Paisley Rekdal, professor of English at the University of Utah, has been named the new Utah Poet Laureate by the Utah Division of Arts & Museums. The Utah Poet Laureate, established in 1997, is a governor-appointed advocate for literature and the arts throughout the state who presents in communities, schools, libraries and public events.
As the Utah Poet Laureate, Rekdal will create a website that maps the writers and poets of Utah, along with all of the various literary presses and journals in the state. She plans to conduct audio interviews with as many Utah poets, writers and publishers as possible and post them on the website. The project is a spin-off of Mapping Salt Lake City, a community-created archive of art and literature, which she created and manages.
“Ultimately what I’m hoping to do is make this site as inclusive as possible,” Rekdal said. “I want to get poets and writers whose first language isn’t English on this site, and I want to reach out to the indigenous communities and make sure their contemporary poets and writers, as well as their literary forbears are represented. I want to include conceptual poets as well as performance poets of all stripes, too.”
In the past, the laureate work has tended to be Wasatch-heavy, but Rekdal plans to expand the reach and vision to represent as much of the state as possible.
“Utah is neither monolithic or homogenous, regardless of how others outside our state perceive us. The state is composed of communities that are constantly changing, and for me the role of Poet Laureate is to respect and reflect those changes, however I can,” added Rekdal.
Rekdal is the author of a book of essays, “The Night My Mother Met Bruce Lee;” the hybrid genre, photo-text memoir, “Intimate” and five books of poetry, “A Crash of Rhinos,” “Six Girls Without Pants,” “The Invention of the Kaleidoscope,” “Animal Eye” and “Imaginary Vessels.” Her work has received a Guggenheim Fellowship, the Amy Lowell Poetry Traveling Fellowship, a Village Voice Writers on the Verge Award, an NEA Fellowship, Pushcart Prizes, the University of Georgia Press’ Contemporary Poetry Series Award, a Fulbright Fellowship, inclusion in the Best American Poetry series (2012 and 2013) and various state arts council awards.

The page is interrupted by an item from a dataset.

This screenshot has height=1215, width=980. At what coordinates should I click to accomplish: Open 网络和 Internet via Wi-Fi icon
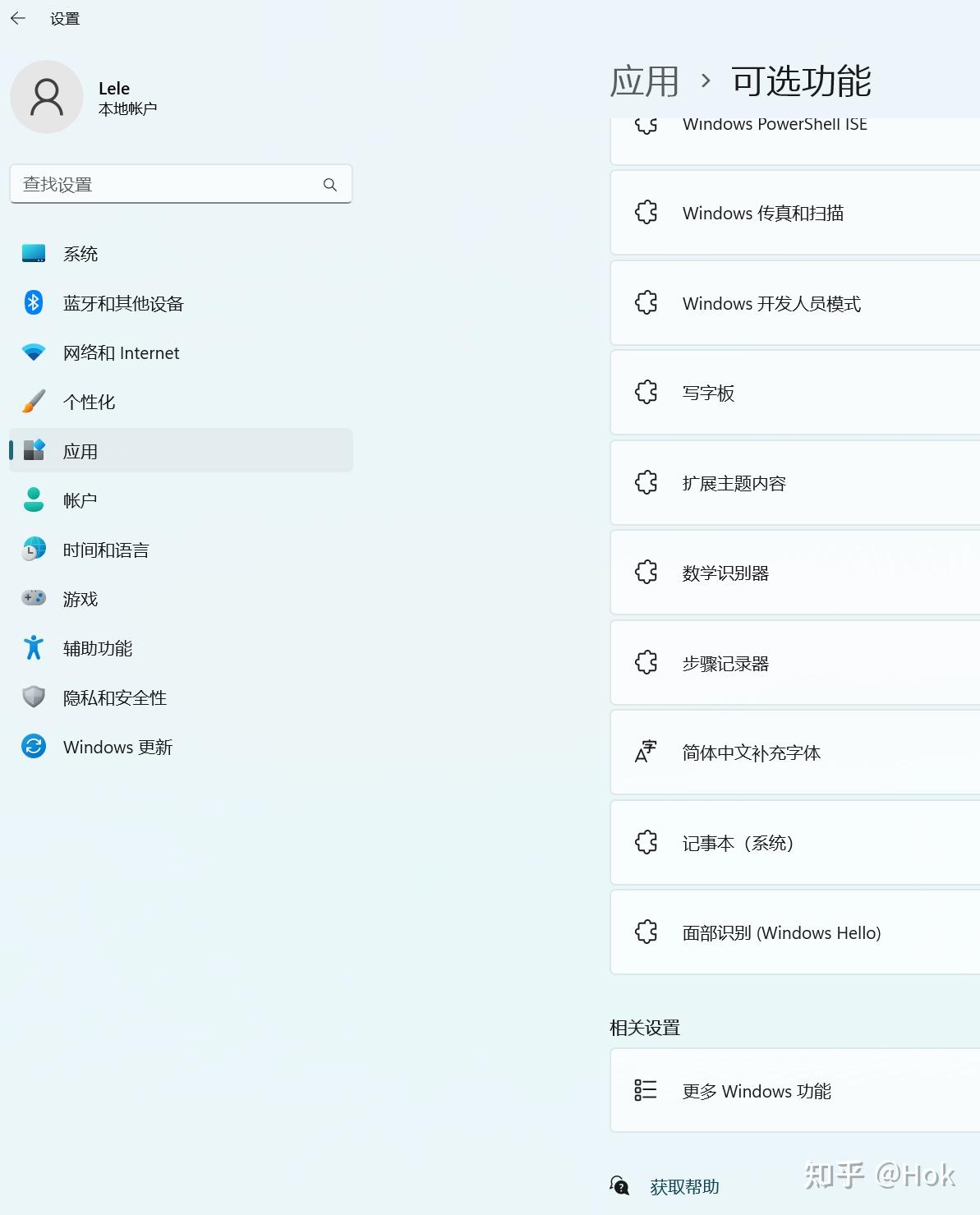[33, 352]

Her poetry collection, “Animal Eye” was a finalist for the 2013 Kingsley Tufts Prize, the Balcones Poetry Prize and was the winner of the 2013 UNT Rilke Prize. Her poems and essays have appeared in or are forthcoming from The New York Times Magazine, American Poetry Review, The Kenyon Review, Poetry, The New Republic, Virginia Quarterly Review, Tin House and on National Public Radio among many others. Her newest book of nonfiction, “The Broken Country: On Trauma, A Crime, And The Continuing Legacy of Vietnam,” won the 2016 AWP Nonfiction Prize and will be published in 2017.